|M.Sc Student||Goldberg Shimrit|
|Subject||Involvement of the Translocator Protein (TSPO) in Cell Death|
Induced by Ultra Violet Light (UV) and Reactive
Oxygen Species (ROS) in Cancer
|Department||Department of Medicine||Supervisor||Professor Emeritus Moshe Gavish|
|Full Thesis text|
With the present Master Thesis, the effects of oxidative stress, including reactive oxygen species (ROS), on the Translocator Protein (TSPO), in correlation with cell viability and cell death, including initiation of the mitochondrial apoptosis pathway were studied. The TSPO is also known as the peripheral-type benzodiazepine receptor. The TSPO can be found in the mitochondrial membrane, where it can be closely associated with the voltage dependent anion channel and the adenine nucleotide transporter, which form the core components of the mitochondrial permeability transition pore (MPTP). We suggested that the TSPO can modulate the activity of the MPTP, affecting the mitochondrial membrane potential (Δψm). Some of the putative functions of TSPO may include involvement of apoptotic processes induced by oxidative stress. We found that application of 100 µM H2O2 to cells from the SHSY-5Y neuroblastoma cell line led to cell death. This cell death appeared to be primarily necrotic, while apoptosis appeared to play a minor part in cell death due to H2O2 exposure in our study. In addition, we found that H2O2 exposure did lead to a collapse of the Δψm. Furthermore, H2O2 exposure gave a nonstatistical increase in TSPO expression as determined using [3H]PK 11195 binding and Western blot analyses.
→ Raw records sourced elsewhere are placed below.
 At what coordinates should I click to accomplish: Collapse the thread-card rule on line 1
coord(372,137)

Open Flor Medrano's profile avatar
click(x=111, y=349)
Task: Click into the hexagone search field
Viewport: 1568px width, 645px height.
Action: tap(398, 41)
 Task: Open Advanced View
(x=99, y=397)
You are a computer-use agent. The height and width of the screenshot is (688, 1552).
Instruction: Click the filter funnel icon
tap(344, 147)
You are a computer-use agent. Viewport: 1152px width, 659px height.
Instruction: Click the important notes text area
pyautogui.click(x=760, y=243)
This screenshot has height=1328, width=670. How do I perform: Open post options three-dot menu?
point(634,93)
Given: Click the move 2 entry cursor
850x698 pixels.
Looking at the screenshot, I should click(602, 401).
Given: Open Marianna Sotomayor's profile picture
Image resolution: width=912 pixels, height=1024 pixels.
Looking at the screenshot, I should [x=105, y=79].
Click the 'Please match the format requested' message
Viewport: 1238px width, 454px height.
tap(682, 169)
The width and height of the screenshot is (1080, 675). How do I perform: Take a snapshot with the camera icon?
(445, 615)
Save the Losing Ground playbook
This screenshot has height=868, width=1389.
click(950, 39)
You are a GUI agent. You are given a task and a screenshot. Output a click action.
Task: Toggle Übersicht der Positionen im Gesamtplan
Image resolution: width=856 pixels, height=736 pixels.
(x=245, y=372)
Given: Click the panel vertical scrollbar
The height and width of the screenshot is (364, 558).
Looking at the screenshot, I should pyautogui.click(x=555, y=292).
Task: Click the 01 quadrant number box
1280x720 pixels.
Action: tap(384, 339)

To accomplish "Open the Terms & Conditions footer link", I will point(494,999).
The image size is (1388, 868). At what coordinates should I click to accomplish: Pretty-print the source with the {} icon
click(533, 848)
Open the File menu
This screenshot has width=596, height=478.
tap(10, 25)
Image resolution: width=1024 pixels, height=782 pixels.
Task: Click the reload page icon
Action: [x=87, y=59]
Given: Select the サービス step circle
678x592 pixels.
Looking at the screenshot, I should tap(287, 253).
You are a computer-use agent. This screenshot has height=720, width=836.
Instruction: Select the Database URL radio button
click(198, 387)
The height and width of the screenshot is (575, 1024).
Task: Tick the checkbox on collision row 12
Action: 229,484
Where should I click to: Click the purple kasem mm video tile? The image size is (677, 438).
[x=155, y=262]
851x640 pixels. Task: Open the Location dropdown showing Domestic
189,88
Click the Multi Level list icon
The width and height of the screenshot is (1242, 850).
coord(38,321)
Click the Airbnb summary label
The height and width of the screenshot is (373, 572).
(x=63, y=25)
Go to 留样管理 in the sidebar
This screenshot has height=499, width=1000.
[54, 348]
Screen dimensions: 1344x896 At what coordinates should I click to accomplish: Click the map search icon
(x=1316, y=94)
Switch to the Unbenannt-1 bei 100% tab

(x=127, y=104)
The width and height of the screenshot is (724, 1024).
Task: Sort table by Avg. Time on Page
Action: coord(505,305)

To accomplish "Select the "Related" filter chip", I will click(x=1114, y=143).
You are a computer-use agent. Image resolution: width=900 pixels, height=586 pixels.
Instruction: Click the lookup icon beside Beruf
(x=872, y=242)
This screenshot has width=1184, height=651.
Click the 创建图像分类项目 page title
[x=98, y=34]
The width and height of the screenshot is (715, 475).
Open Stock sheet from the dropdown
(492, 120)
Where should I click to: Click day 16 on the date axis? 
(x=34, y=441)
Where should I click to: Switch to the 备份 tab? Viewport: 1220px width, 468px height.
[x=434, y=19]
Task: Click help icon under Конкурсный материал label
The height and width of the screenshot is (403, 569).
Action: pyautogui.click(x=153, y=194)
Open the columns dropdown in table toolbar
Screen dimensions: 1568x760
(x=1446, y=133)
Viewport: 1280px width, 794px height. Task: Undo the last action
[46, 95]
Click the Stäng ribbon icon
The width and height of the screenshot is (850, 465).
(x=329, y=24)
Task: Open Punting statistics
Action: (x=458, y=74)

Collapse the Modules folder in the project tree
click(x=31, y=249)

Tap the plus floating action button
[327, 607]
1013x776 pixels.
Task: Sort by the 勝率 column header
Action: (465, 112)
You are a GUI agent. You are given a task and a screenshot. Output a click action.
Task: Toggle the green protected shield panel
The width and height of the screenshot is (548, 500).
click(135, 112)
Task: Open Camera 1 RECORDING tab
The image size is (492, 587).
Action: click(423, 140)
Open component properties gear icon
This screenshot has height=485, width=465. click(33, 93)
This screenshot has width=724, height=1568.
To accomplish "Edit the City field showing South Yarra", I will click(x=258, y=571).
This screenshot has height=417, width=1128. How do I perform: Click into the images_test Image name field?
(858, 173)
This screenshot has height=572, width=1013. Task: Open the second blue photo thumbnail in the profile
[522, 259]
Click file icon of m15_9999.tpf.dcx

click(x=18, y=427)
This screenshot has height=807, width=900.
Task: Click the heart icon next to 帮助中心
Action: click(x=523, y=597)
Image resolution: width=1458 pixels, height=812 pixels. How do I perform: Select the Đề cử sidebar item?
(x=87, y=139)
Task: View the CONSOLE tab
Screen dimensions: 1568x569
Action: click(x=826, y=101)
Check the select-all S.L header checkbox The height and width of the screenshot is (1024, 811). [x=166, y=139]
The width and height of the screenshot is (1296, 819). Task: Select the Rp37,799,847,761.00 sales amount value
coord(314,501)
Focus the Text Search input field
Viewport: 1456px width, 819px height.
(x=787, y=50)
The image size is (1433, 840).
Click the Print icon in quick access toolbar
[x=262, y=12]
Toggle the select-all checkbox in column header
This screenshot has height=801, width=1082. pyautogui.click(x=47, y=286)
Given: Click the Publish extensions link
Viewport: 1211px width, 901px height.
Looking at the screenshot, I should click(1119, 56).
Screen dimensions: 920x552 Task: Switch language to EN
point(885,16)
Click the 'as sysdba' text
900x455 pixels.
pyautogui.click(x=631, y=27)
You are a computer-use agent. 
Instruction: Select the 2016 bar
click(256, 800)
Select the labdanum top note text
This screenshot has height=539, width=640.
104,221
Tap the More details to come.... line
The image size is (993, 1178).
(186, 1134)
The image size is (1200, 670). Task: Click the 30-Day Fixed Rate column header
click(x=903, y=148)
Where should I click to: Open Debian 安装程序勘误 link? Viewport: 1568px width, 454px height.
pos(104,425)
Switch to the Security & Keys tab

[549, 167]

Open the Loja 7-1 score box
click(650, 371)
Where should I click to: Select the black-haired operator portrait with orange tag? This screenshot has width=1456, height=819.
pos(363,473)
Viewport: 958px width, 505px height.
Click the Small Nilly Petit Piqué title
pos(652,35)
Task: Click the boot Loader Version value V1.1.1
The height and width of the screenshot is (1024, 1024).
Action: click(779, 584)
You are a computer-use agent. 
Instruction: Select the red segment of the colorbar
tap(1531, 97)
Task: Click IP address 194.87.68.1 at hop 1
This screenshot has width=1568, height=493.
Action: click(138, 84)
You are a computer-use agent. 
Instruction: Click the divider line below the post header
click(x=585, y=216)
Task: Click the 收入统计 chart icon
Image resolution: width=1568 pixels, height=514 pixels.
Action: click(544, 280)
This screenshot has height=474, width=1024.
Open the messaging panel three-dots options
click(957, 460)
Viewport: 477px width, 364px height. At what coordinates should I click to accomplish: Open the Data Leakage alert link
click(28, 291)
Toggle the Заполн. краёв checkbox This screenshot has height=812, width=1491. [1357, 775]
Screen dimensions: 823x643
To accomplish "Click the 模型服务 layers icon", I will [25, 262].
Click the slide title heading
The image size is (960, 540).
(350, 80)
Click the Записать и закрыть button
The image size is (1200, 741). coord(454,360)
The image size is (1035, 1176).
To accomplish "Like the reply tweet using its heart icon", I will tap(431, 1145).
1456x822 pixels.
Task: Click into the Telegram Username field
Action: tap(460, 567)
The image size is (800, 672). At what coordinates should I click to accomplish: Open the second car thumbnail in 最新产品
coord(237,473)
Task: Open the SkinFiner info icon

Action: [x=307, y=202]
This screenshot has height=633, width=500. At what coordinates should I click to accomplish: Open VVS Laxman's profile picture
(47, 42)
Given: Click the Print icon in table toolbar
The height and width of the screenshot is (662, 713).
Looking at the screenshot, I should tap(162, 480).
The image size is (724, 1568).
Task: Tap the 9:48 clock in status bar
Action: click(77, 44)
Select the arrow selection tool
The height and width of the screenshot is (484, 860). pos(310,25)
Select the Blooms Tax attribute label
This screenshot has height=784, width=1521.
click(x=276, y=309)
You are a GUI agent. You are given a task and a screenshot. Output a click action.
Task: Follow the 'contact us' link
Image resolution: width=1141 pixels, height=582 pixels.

Application of the antioxidant glutathione suggested that the effects of H2O2 on TSPO expression and cell viability were due to ROS. Nonetheless, no significant change in lipid peroxidation and protein carbonylation was found following H2O2 exposure. Thus, our studies suggest that ROS generation by H2O2, and possibly H2O2 itself, can affect TSPO expression and cause collapse of the Δψm leading to cell death. Since oxidative damage to cellular structure does not seem to play a major role in this form of cell death, we suggest that ROS may affect the TSPO in a more direct way. This may be part of TSPO's reported function as an oxygen sensor. The effect of H2O2 exposure on TSPO may include activation of TSPO's putative modulatory role regarding the Δψm and lead to a sustained collapse of the Δψm. This sustained collapse of the Δψm then may lead to necrotic cell death, by-passing apoptotic mechanisms.